Samu Araújo

Personal information
- Full name: Samuel Araújo Fernández
- Date of birth: 9 December 1995 (age 29)
- Place of birth: Vigo, Spain
- Height: 1.69 m (5 ft 6+1⁄2 in)
- Position(s): Left-back

Team information
- Current team: Boiro

Youth career
- Celta

Senior career*
- Years: Team / Apps / (Gls)
- 2013–2017: Celta B / 93 / (2)
- 2015–2018: Celta / 0 / (0)
- 2017–2018: → Barcelona B (loan) / 1 / (0)
- 2018–2019: Atlético Madrid B / 35 / (2)
- 2019–2020: Arka Gdynia / 0 / (0)
- 2020–2021: Cultural Leonesa / 18 / (1)
- 2021–2023: Pontevedra / 47 / (0)
- 2023–2024: Compostela / 11 / (0)
- 2025: Coruxo / 11 / (0)
- 2025–: Boiro / 4 / (0)

= Samu Araújo =

Spanish footballer

Samuel "Samu" Araújo Fernández (born 9 December 1995) is a Spanish professional footballer who plays as a left-back for Tercera Federación club Boiro.

==Club career==
Born in Vigo, Galicia, Samu played youth football with local Celta de Vigo, signing a new three-year deal on 12 July 2013. He made his senior debut with the B-team on 27 October 2013, starting in a 2–2 home draw against SD Logroñés in the Segunda División B.
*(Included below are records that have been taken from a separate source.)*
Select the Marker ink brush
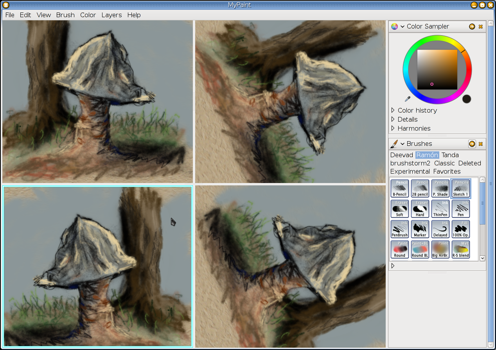496x350 pixels. (420, 229)
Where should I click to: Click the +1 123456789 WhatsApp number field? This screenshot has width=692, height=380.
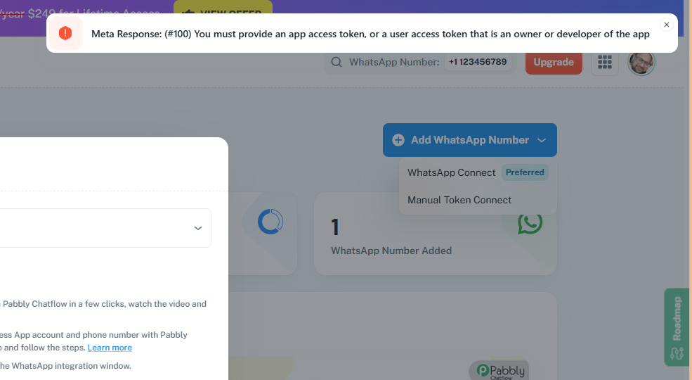click(478, 62)

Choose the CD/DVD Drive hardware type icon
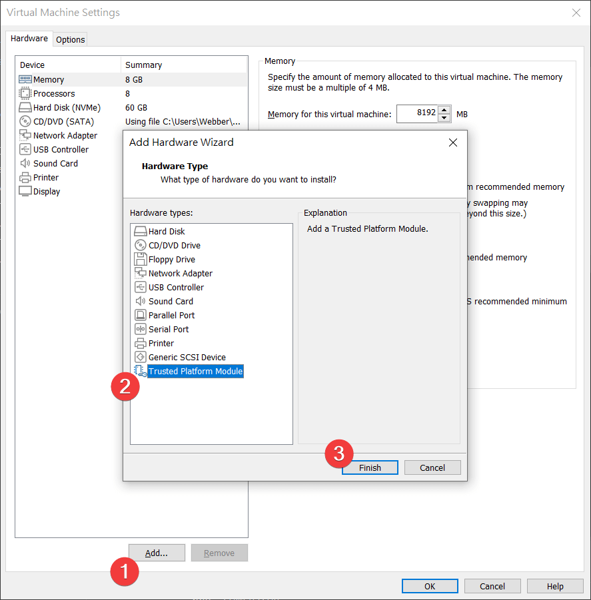click(140, 245)
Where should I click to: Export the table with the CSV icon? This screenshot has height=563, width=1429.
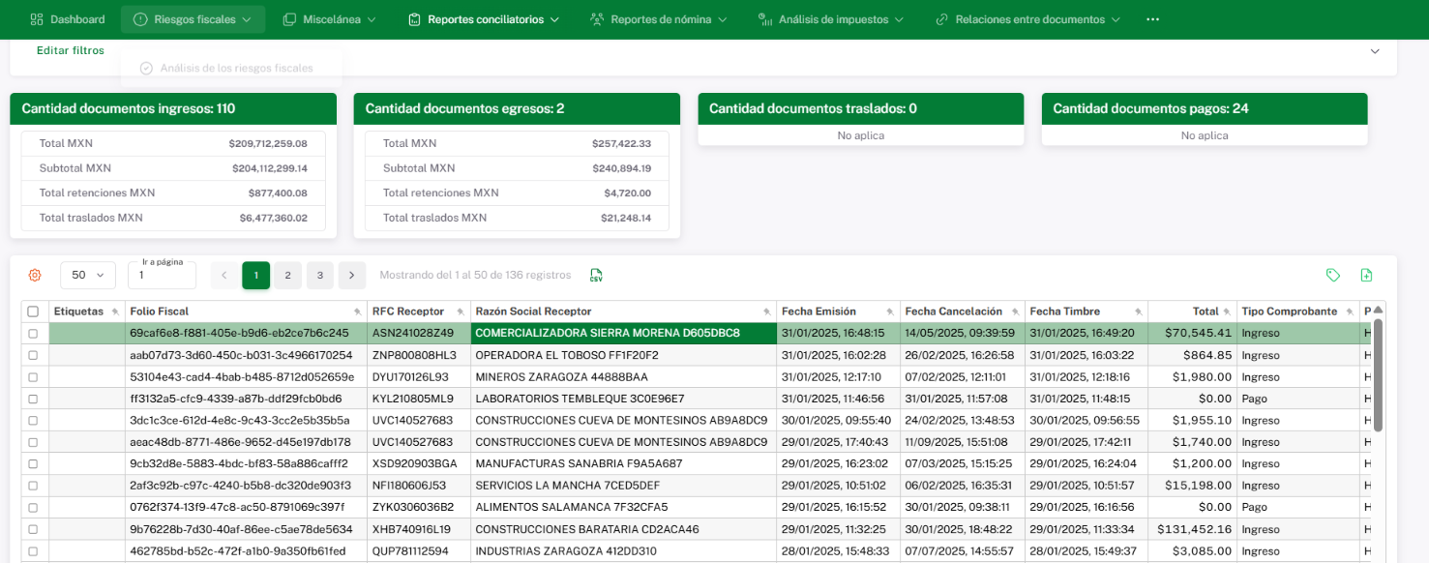596,276

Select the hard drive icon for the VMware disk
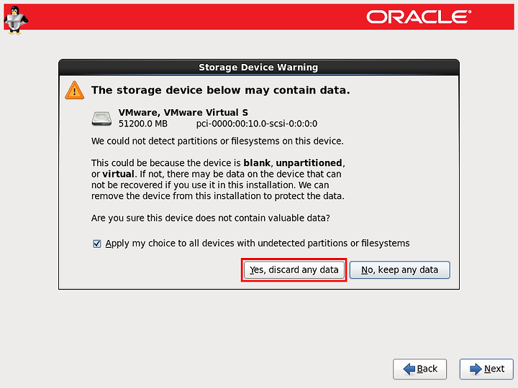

Samu made his first-team debut on 14 January 2015, starting and playing the full 90 minutes in a 2–0 away win against Athletic Bilbao, in the season's Copa del Rey. On 9 July 2017 he moved to another reserve team, after agreeing to a one-year loan deal with FC Barcelona B.

On 21 June 2018, after featuring in only one match while on loan, Samu terminated his contract with Celta.